Prep 5 mins
Cook 0 mins
My mom's recipe. Always a hit with kids and adults.
- 1 (14 ounce) can sweetened condensed milk
- 1 (8 ounce) Cool Whip
- 1 (21 ounce) cherry pie filling
- 1 (20 ounce) can pineapple tidbits, drained
- In a large mixing bowl, stir milk and cool whip by hand gently. Lightly fold in pie filling and pineapple. Refrigerate for at least 2 hours before serving.
This is a recipe I have also except I add coconut and marshmellows. So yummy, I made this constantly during my last pg b/c I had such a sweet tooth. Super kid friendly--the only "salad" my 4 yr will touch.
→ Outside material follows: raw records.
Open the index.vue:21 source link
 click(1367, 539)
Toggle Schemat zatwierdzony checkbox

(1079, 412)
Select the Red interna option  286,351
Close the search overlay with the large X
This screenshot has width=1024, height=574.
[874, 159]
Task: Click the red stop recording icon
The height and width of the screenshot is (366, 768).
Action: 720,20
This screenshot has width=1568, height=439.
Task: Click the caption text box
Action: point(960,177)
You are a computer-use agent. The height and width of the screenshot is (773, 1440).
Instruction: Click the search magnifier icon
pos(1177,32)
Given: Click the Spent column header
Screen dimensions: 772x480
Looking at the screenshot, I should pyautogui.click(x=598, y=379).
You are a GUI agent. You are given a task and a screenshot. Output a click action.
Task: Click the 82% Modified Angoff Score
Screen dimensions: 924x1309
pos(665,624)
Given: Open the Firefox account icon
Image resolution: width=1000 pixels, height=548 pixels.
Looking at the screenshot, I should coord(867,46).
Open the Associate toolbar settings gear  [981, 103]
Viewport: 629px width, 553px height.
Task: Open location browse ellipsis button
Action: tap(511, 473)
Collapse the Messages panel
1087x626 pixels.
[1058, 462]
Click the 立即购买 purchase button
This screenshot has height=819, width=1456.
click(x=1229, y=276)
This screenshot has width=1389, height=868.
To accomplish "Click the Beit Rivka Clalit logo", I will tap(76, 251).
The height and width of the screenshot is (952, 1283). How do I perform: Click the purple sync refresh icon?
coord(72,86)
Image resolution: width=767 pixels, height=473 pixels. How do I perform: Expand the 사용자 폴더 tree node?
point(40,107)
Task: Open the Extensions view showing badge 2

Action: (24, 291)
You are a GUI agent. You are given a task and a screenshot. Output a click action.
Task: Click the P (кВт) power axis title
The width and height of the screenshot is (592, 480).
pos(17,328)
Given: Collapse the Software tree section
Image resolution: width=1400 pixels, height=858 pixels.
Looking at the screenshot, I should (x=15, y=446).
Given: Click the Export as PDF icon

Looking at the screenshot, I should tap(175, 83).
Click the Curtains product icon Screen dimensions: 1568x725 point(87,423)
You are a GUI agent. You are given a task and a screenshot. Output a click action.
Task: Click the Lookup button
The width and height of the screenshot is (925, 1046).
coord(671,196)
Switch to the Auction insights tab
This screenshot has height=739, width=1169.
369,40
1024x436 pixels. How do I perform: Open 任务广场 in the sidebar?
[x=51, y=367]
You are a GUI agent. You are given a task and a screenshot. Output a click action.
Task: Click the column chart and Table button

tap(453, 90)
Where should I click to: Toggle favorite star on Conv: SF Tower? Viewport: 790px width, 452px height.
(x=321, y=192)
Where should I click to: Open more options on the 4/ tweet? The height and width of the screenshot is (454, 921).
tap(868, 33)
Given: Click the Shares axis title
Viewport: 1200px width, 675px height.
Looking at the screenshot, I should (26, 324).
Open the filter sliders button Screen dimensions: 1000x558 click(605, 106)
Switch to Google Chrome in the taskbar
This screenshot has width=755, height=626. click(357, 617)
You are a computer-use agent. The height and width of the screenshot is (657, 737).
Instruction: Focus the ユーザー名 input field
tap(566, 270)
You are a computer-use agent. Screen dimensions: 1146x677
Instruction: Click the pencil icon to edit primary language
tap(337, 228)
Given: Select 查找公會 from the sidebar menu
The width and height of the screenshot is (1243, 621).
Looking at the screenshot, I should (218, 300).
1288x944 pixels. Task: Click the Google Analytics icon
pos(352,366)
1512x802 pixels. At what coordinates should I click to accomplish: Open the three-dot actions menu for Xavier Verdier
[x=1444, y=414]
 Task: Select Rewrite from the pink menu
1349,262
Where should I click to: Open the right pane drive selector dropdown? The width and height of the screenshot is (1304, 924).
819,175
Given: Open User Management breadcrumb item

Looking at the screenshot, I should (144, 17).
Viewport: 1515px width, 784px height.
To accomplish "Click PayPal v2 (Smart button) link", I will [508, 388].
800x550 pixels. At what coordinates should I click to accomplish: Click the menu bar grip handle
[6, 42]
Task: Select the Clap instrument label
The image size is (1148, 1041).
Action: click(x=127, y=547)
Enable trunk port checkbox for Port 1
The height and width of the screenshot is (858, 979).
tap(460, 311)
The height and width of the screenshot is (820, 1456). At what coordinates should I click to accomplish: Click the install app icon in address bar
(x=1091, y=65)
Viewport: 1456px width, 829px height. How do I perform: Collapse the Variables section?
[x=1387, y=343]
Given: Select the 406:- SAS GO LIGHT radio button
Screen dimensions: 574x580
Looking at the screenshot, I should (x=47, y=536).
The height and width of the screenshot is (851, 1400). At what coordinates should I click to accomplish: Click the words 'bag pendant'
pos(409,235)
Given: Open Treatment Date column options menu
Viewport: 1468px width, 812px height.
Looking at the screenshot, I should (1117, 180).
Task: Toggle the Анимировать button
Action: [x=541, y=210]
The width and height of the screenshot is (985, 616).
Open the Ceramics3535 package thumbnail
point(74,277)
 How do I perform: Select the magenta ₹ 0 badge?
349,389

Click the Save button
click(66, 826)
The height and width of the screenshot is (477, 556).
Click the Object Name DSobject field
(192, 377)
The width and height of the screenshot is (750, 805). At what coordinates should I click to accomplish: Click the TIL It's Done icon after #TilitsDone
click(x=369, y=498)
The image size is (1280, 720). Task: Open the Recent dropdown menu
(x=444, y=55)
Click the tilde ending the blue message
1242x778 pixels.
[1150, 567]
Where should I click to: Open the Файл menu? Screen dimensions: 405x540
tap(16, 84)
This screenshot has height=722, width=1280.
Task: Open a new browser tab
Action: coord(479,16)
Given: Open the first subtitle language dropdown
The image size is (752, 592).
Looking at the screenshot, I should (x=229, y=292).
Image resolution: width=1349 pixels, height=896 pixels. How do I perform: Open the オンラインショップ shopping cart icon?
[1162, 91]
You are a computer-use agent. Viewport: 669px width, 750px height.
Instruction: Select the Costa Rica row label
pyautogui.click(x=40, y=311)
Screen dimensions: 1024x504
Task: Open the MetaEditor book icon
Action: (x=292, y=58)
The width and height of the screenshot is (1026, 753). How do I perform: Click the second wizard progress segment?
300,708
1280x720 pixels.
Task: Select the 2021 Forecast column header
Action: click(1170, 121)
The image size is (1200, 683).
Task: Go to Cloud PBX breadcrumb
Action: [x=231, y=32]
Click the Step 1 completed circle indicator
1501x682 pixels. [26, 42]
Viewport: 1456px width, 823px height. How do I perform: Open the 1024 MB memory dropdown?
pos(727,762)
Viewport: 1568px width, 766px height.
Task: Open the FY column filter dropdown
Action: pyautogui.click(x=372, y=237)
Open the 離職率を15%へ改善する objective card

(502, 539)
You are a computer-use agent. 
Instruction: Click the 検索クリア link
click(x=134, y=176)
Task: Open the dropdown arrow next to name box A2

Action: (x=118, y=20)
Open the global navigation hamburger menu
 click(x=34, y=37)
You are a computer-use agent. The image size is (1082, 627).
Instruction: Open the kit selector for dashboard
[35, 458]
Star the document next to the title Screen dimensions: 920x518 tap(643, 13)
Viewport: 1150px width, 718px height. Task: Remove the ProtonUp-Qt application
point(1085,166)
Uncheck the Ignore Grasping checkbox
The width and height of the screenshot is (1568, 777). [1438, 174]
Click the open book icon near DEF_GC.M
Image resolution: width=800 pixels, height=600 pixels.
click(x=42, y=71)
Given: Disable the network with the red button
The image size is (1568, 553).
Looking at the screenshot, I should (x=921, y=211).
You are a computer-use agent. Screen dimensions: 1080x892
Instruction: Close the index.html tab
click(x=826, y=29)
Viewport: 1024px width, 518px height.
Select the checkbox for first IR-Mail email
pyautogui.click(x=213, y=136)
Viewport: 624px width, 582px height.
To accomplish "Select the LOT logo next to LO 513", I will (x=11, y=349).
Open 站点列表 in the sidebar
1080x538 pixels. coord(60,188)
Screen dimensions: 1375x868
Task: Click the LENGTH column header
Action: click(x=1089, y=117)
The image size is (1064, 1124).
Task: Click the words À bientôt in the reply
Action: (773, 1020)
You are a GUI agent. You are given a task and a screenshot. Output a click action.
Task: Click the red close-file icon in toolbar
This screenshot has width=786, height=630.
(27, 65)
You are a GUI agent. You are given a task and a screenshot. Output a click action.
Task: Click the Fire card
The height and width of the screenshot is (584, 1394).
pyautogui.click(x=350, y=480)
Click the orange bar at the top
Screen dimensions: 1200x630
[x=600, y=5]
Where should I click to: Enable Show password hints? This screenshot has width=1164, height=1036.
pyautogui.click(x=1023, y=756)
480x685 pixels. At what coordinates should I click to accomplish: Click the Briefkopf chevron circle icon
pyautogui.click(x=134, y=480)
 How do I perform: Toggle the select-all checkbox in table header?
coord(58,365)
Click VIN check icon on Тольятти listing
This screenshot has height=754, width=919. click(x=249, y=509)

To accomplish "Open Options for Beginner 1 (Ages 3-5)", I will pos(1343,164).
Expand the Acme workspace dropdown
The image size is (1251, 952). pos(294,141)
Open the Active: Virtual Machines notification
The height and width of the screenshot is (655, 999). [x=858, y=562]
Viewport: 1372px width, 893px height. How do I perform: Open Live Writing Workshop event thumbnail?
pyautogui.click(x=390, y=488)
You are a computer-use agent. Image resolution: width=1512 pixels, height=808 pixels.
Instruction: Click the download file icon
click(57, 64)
Made in honor of my friend for the Think Pink Tag Event 2010. I've seen these salads before but usually with the addition of coconut and chopped nuts. I actually prefer it this way for a very light and refreshing dessert salad. I made as directed (used low-fat whipped topping and low-sugar pie filling) and it set up beautifully within 2 hours. I'll admit I've even eaten a serving as my breakfast today. Loved how super simple it was to make.
This is also my mom's recipe. She made it routinely for church pot-lucks and called it "Pink Stuff." I always loved it as a kid and as an adult still enjoy it. It's definitely a kid-pleaser and is super-easy to throw together for a last minute dessert.